Bug 2189245

Summary: In containerized RHEL 16.2 deployment , problem with headers during node introspection using Redfish
Product: Red Hat OpenStack Reporter: Jim Bagwell <james.bagwell>
Component: python-sushyAssignee: Julia Kreger <jkreger>
Status: CLOSED CURRENTRELEASE QA Contact: Arik Chernetsky <achernet>
Severity: high Docs Contact:
Priority: medium    
Version: 16.2 (Train)CC: achernet, janders, jkreger, rhos-maint, sbaker
Target Milestone: ---Keywords: Triaged
Target Release: ---Flags: jkreger: needinfo? (janders)
sbaker: needinfo? (kamil.gustab)
lsvaty: needinfo? (achernet)
lsvaty: needinfo? (rhos-maint)
jkreger: needinfo-
Hardware: x86_64   
OS: Linux   
Whiteboard:
Fixed In Version: Doc Type: No Doc Update
Doc Text:
Story Points: ---
Clone Of: Environment:
Last Closed: 2023-07-24 20:01:26 UTC Type: Bug
Regression: --- Mount Type: ---
Documentation: --- CRM:
Verified Versions: Category: ---
oVirt Team: --- RHEL 7.3 requirements from Atomic Host:
Cloudforms Team: --- Target Upstream Version:
Embargoed:

Description Jim Bagwell 2023-04-24 14:05:33 UTC
Description of problem:


Version-Release number of selected component (if applicable):

Host: RHEL 8.6 OS
Deploying RHEL Openstack 16.2
Python-sushy: python3-sushy-2.0.6-2.20220913045147.484e642.el8ost.noarch




How reproducible:

100% 
Steps to Reproduce:

1.import nodes with redfish driver
2.try to introspect , fails

Actual results: ( IPS have been obfuscated ) 

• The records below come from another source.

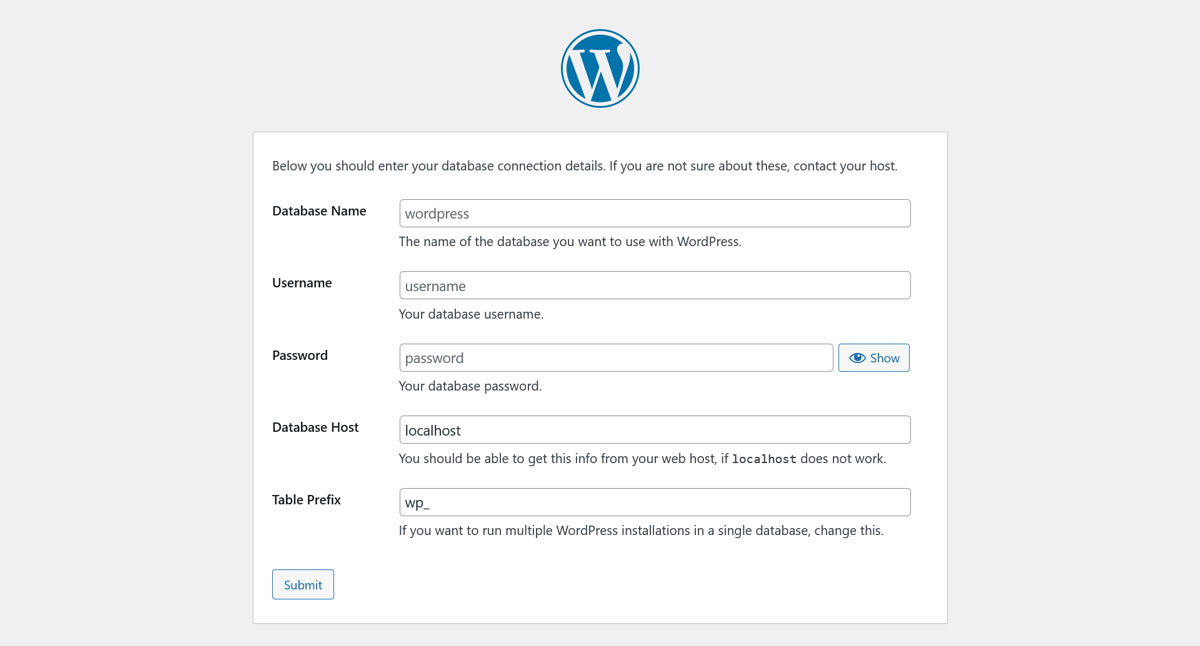Focus the Table Prefix field with wp_

[x=654, y=502]
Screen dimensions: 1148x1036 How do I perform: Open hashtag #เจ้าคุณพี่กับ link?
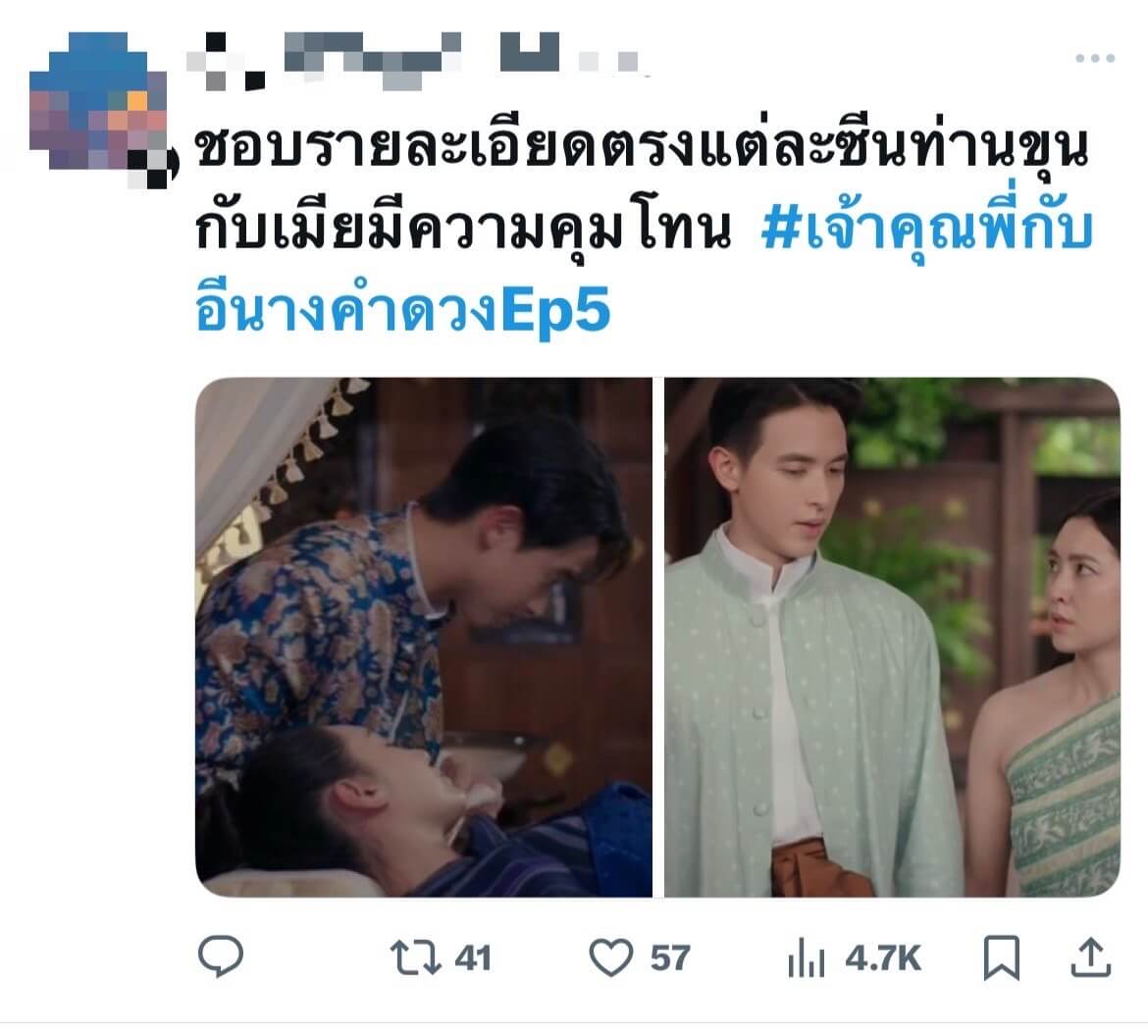[x=927, y=228]
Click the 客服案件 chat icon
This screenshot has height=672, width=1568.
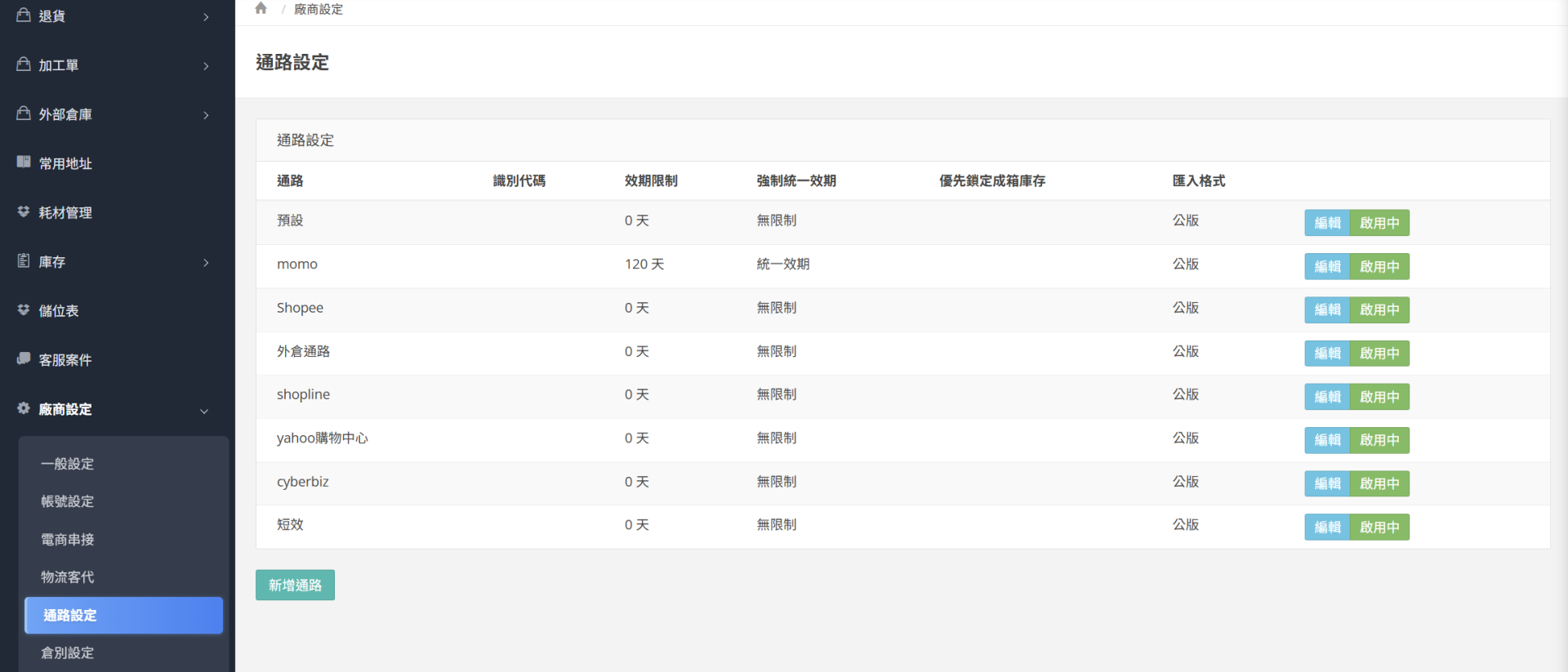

2023-04-24 10:29:35.018 7 ERROR ironic_inspector.utils [-] [node: cc96cd2f-9357-4694-a352-8914e6d120a0 state starting] Failed to set boot device to PXE: Redfish exception occurred. Error: Redfish set boot device failed for node cc96cd2f-9357-4694-a352-8914e6d120a0. Error: HTTP PATCH https://XXXXXXXX/redfish/v1/Systems/Self returned code 428. Ami.1.0.0.PreconditionHeaderMissing: The request did not provide the required precondition, such as an If-Match or If-None-Match header. (HTTP 500): ironicclient.common.apiclient.exceptions.InternalServerError: Redfish exception occurred. Error: Redfish set boot device failed for node cc96cd2f-9357-4694-a352-8914e6d120a0. Error: HTTP PATCH https://XXXXXXXX/redfish/v1/Systems/Self returned code 428. Ami.1.0.0.PreconditionHeaderMissing: The request did not provide the required precondition, such as an If-Match or If-None-Match header. (HTTP 500)
2023-04-24 10:29:35.019 7 ERROR ironic_inspector.node_cache [-] [node: cc96cd2f-9357-4694-a352-8914e6d120a0 state starting] Processing the error event because of an exception <class 'ironic_inspector.utils.Error'>: Failed to set boot device to PXE: Redfish exception occurred. Error: Redfish set boot device failed for node cc96cd2f-9357-4694-a352-8914e6d120a0. Error: HTTP PATCH https://XXXXXXXXX/redfish/v1/Systems/Self returned code 428. Ami.1.0.0.PreconditionHeaderMissing: The request did not provide the required precondition, such as an If-Match or If-None-Match header. (HTTP 500) raised by ironic_inspector.introspect._do_introspect: ironic_inspector.utils.Error: Failed to set boot device to PXE: Redfish exception occurred. Error: Redfish set boot device failed for node cc96cd2f-9357-4694-a352-8914e6d120a0. Error: HTTP PATCH https://XXXXXXXXXX/redfish/v1/Systems/Self returned code 428. Ami.1.0.0.PreconditionHeaderMissing: The request did not provide the required precondition, such as an If-Match or If-None-Match header. (HTTP 500)


Expected results:

Introspection passed.


Additional info:
Is this the correct version of sushy for the RHEL 16.2 containers? This seems old, and possibly a dev-branch version?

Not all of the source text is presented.